Steinmeier betonte die Freundschaft zu Israel, das Einstehen für seine Sicherheit, aber auch das offene Wort: „Unsere israelischen Freunde wissen, dass ich überzeugt bleibe, dass der gegenwärtige Status Quo im Nahen Osten keine langfristige Sicherheit für Israel schafft. Deshalb: So beschwerlich der Weg zu einer Zwei-Staaten-Lösung auch sein mag, nachhaltige Sicherheit für Israel ist am Ende ohne einen lebensfähigen und demokratischen palästinensischen Staat nicht denkbar. Und dafür müssen wir arbeiten!“
Aber er wies auch darauf hin, dass Deutschland und Israel mehr verbinde als Geschichte und Nahost-Konflikt. Er freue sich über die vielen jungen Israelis, die sich in Berlin zu Hause fühlten. Steinmeier zeigte sich auch beeindruckt von der Solidarität nach den Morden von Paris in Israel, in Deutschland und in Palästina. Auch in Deutschland müsse man wachsam sein, wie der brutaler Überfall auf Shahak Shapira in der Berliner U-Bahn gezeigt habe – Shapira war unter den Gästen der Veranstaltung. „Wir stellen uns entschieden gegen jene, für die für Heimat noch immer für Blut und Boden steht, und die unsere Gesellschaft durch Hassparolen zu spalten versuchen. Wir müssen Menschen unterstützen, die aus zerfallenen Heimaten kommen“, sagte Steinmeier zu Beginn des Gesprächs.
"Ich will Politik und Religion trennen"
„Heimat ist für mich der Ort, an dem ich gerne bin, den man ungern verlässt. ,Was tun sie, wenn ich weg bin?’, frage er sich nach einer Woche im Ausland“, erzählte Shalev mit einem Lächeln. Der Geburtsort sei für ihn Heimat. „Unsere Texte waren lange, als wir kein Land hatten, unsere Familie, unsere Heimat“, sagte Shalev. Die Frage von Moderatorin Astrid Frohloff nach einem möglichen Verlust von Heimat verneinte Shalev entschieden. „Ich lebe nicht in einem emotionalen Staat. Wir und die Palästinenser leben in ständiger Gefahr und Europa bekommt dieses Gefühl allmählich auch zu spüren. Ich hoffe, dass unsere Politiker dieses Problem zu lösen“, sagte Shalev. Er sehe aber auch, dass die Führer beider Länder nicht mutig genug seine, das auch wirklich zu tun. „Ich will Politik und Religion trennen, sonst wird die Lage sehr schnell explosiv. Das hat sich seit den Kreuzzügen christlicher Dschihadisten bewahrheitet. Der Tempelberg ist heute so gefährlich wie ein außer Kontrolle geratener Atomreaktor.“
Auf die Frage nach Kritik an Israel sagte Steinmeier: „Wir dürfen Rat geben und die Diskussionen über einen jüdischen Staat sind wichtig und kontrovers. Gaza habe den Schrecken ungelöster Fragen gezeigt, und er habe es sehr bedauert, dass die angestrebten Lösungen nicht akzeptiert wurden. „Wir haben im letzten Jahr eine Chance verpasst“, sagte Steinmeier, und wenn man nicht an die Bemühungen der USA anknüpfe, war Gaza nicht das letzte Mal. Man könne nicht ewig so weitermachen und „es ist unsere Verantwortung, Chancen zu finden“, sagte Steinmeier.

* **DATENSATZ**:

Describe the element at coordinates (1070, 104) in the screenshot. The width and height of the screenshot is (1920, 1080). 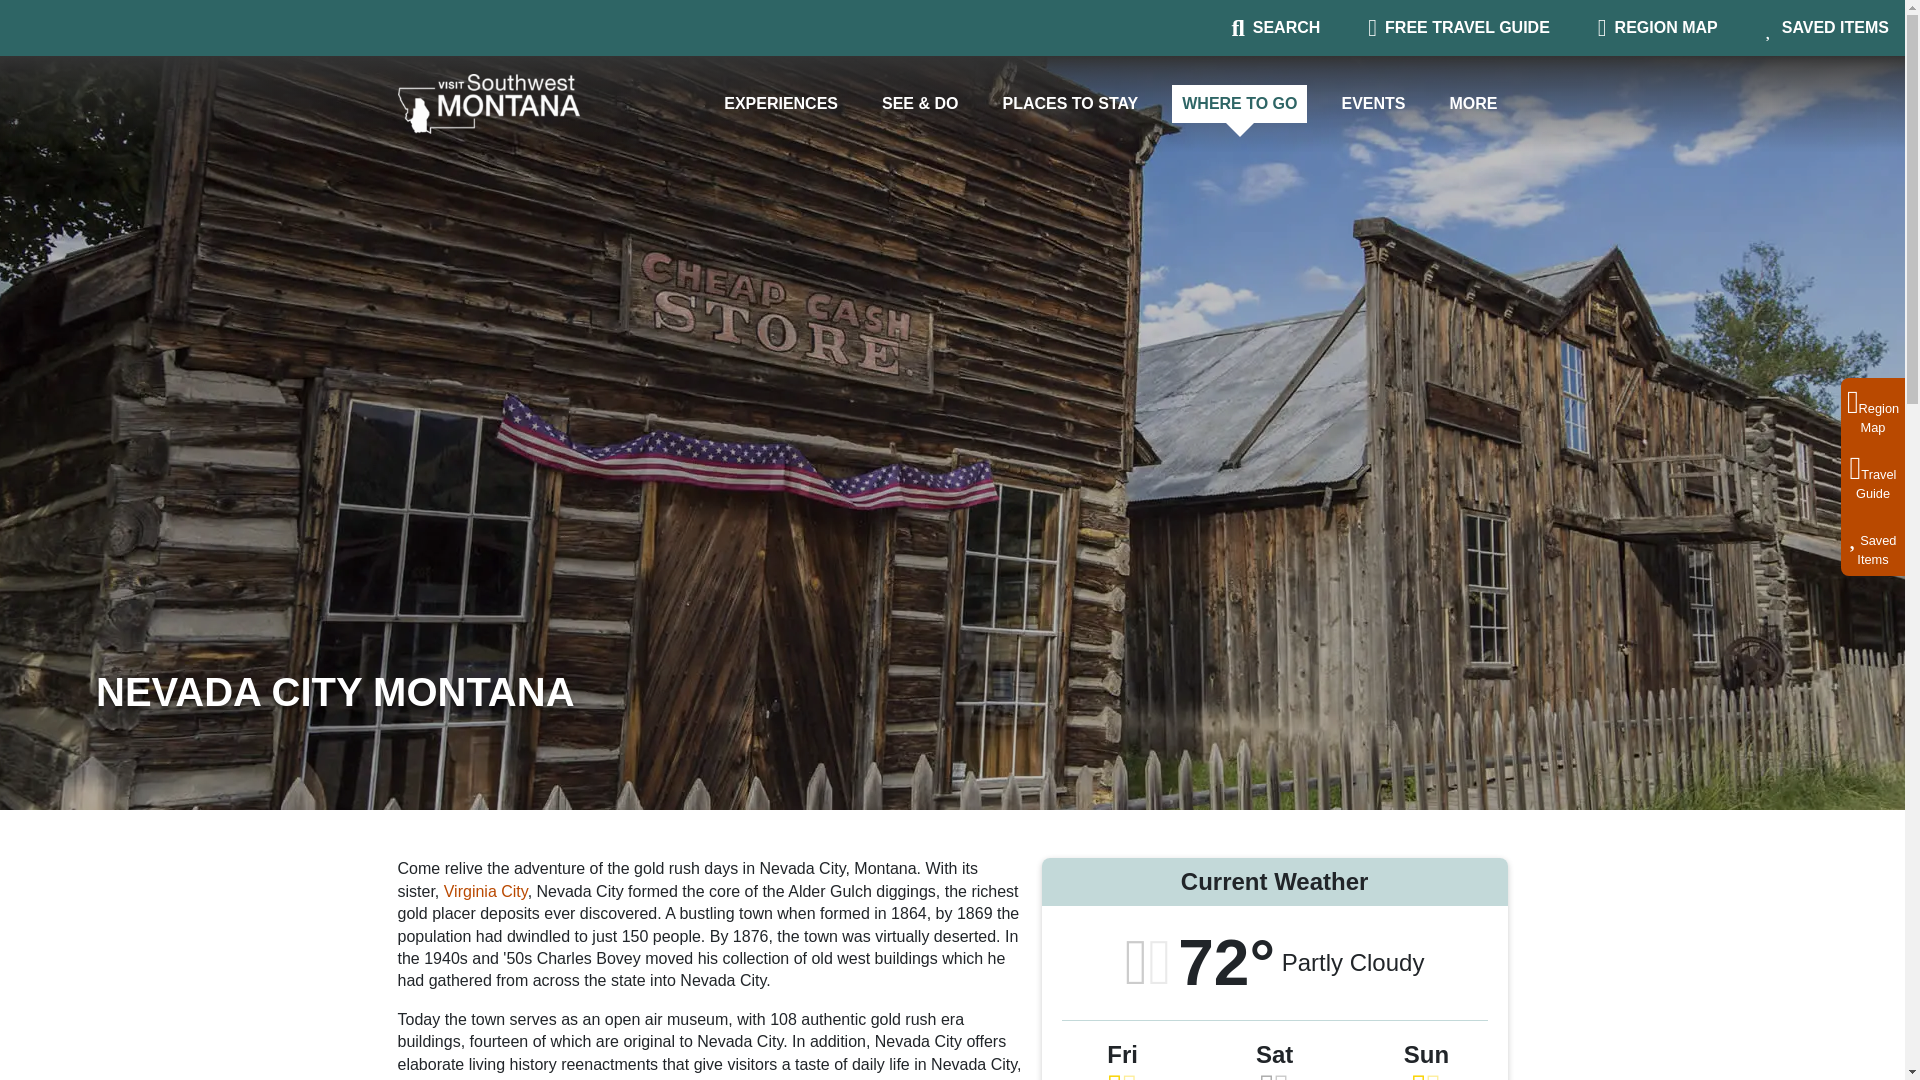
I see `SEARCH` at that location.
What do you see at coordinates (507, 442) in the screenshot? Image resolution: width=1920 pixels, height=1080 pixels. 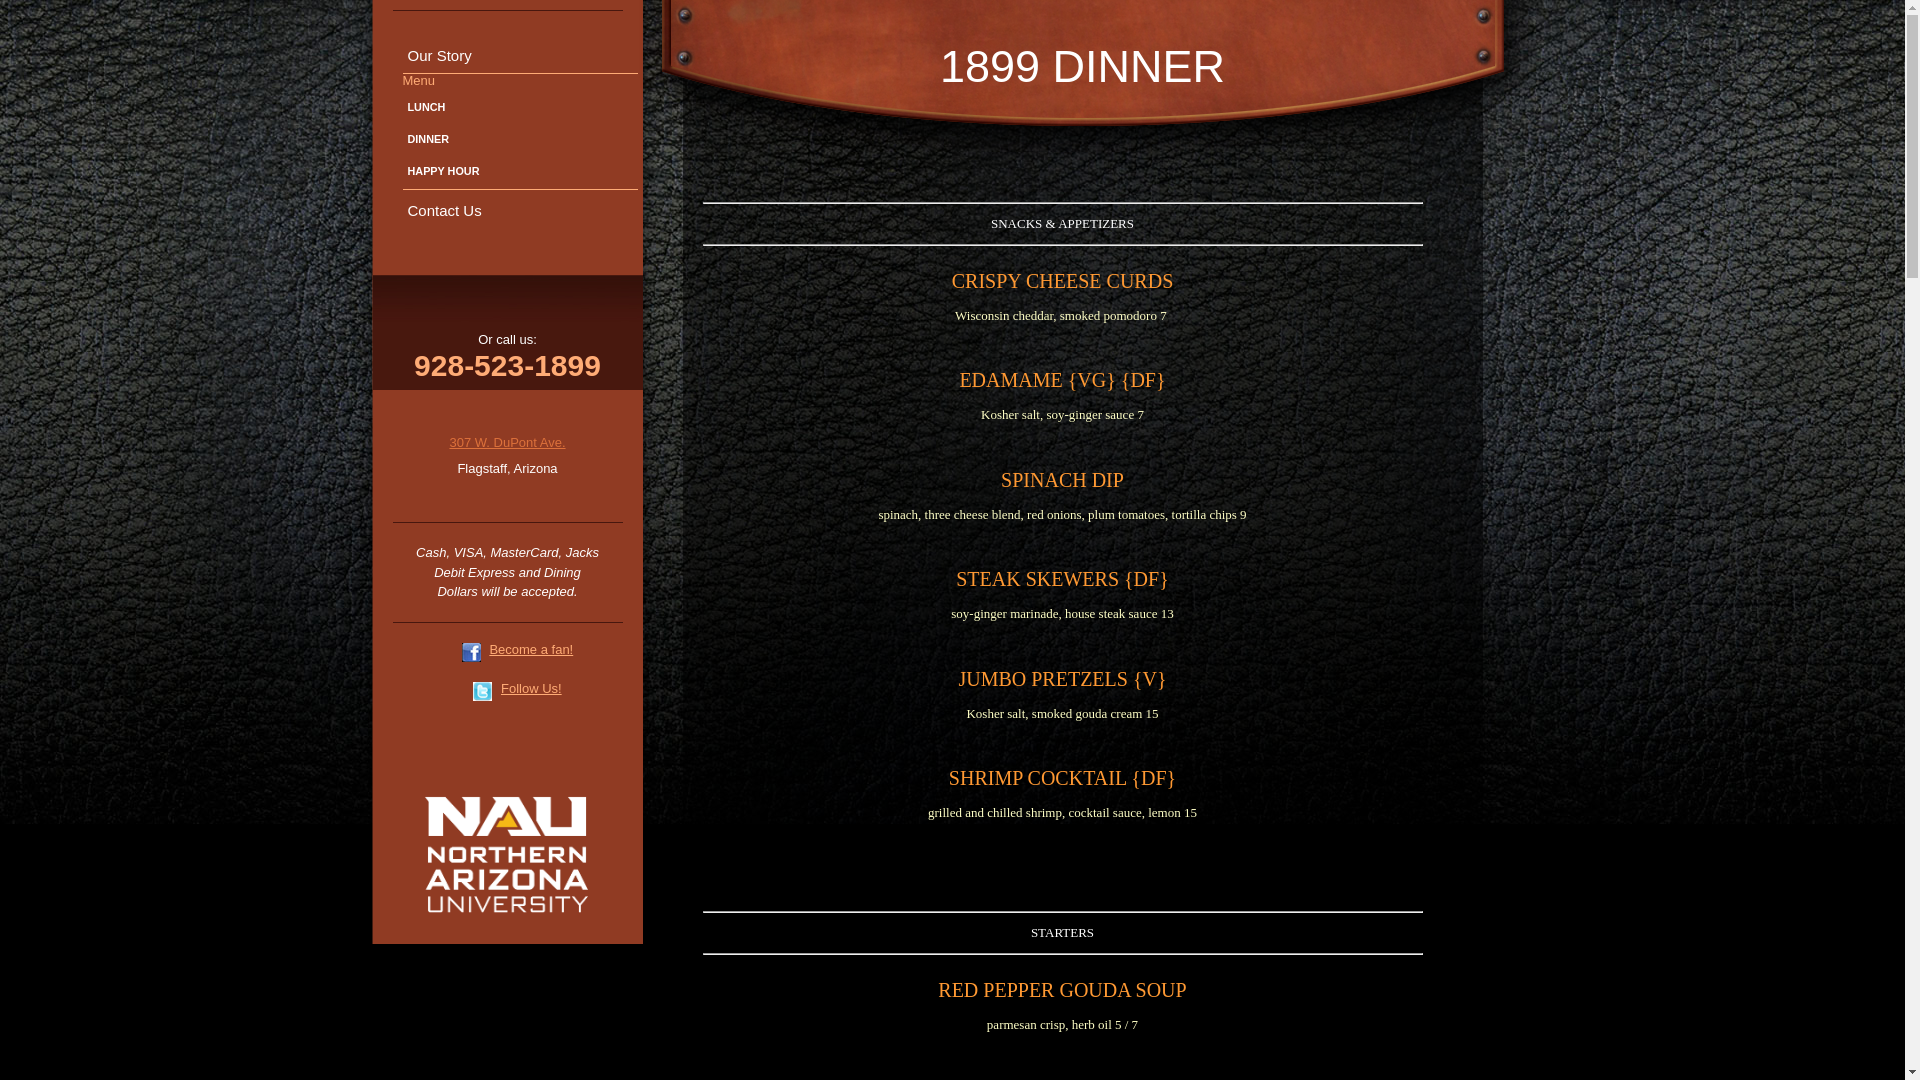 I see `307 W. DuPont Ave.` at bounding box center [507, 442].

* **AUFGABEN**:
1 > Nenne alle Personen, die im Textauszug über Steinmeier und Shalev mit Namen vorkommen.
2 > Stimmen diese Aussagen mit dem Textauszug über Steinmeier und Shalev überein? Antworte jeweils mit Ja oder Nein und zitiere die entscheidenden Worte.
(a) Shahak Shapira war bei der Veranstaltung anwesend.
(b) Shalev bejahte die Frage nach einem möglichen Verlust von Heimat.
(c) Steinmeier hält den gegenwärtigen Status Quo im Nahen Osten für eine Grundlage langfristiger Sicherheit Israels.
3 > Führe den Textauszug über Steinmeier und Shalev nach seinem letzten Satz fort.

* **LÖSUNGEN**:
1 > Steinmeier, Shahak Shapira, Shalev, Astrid Frohloff

2 >
(a) Ja: „Shapira war unter den Gästen der Veranstaltung.“
(b) Nein: „Die Frage von Moderatorin Astrid Frohloff nach einem möglichen Verlust von Heimat verneinte Shalev entschieden.“
(c) Nein: „dass der gegenwärtige Status Quo im Nahen Osten keine langfristige Sicherheit für Israel schafft“

3 >
Edgar Reitz sieht den Heimatbegriff zunächst sehr persönlich, für ihn sei das der Hunsrück. Als er sich vor 30 Jahren mit seinem Filmprojekt „Heimat“ auf die Suche nach der eigenen Herkunft gemacht habe, musste er feststellen, dass Heimat immer dann stark war, wenn man weit davon entfernt ist. „Je näher die Heimat kommt, desto mehr löst sie sich auf. Heimat ist für mich das Großmutterland, das Gegenteil ist die Nation. Das Glück ist nur da, wo wir nicht sind“, sagte Reitz.
Er habe damals dafür gekämpft, dass man die Geschichten von damals, über das Leben der Eltern und Großeltern erzählen dürfe, das habe nichts mit Blut und Boden zu tun gehabt, wie manche ihm damals vorgeworfen hatten.
Reitz sieht aber auch eine geistige Heimat, in der es einem erlaubt ist, frei zu sein und frei zu arbeiten. Paris habe gezeigt, dass man nicht in Sicherheit lebe, aber „wir haben noch die Chance, über Heimat nachzudenken, und das deutsch-israelische Verhältnis zeigt, dass das geht“, sagte Reitz.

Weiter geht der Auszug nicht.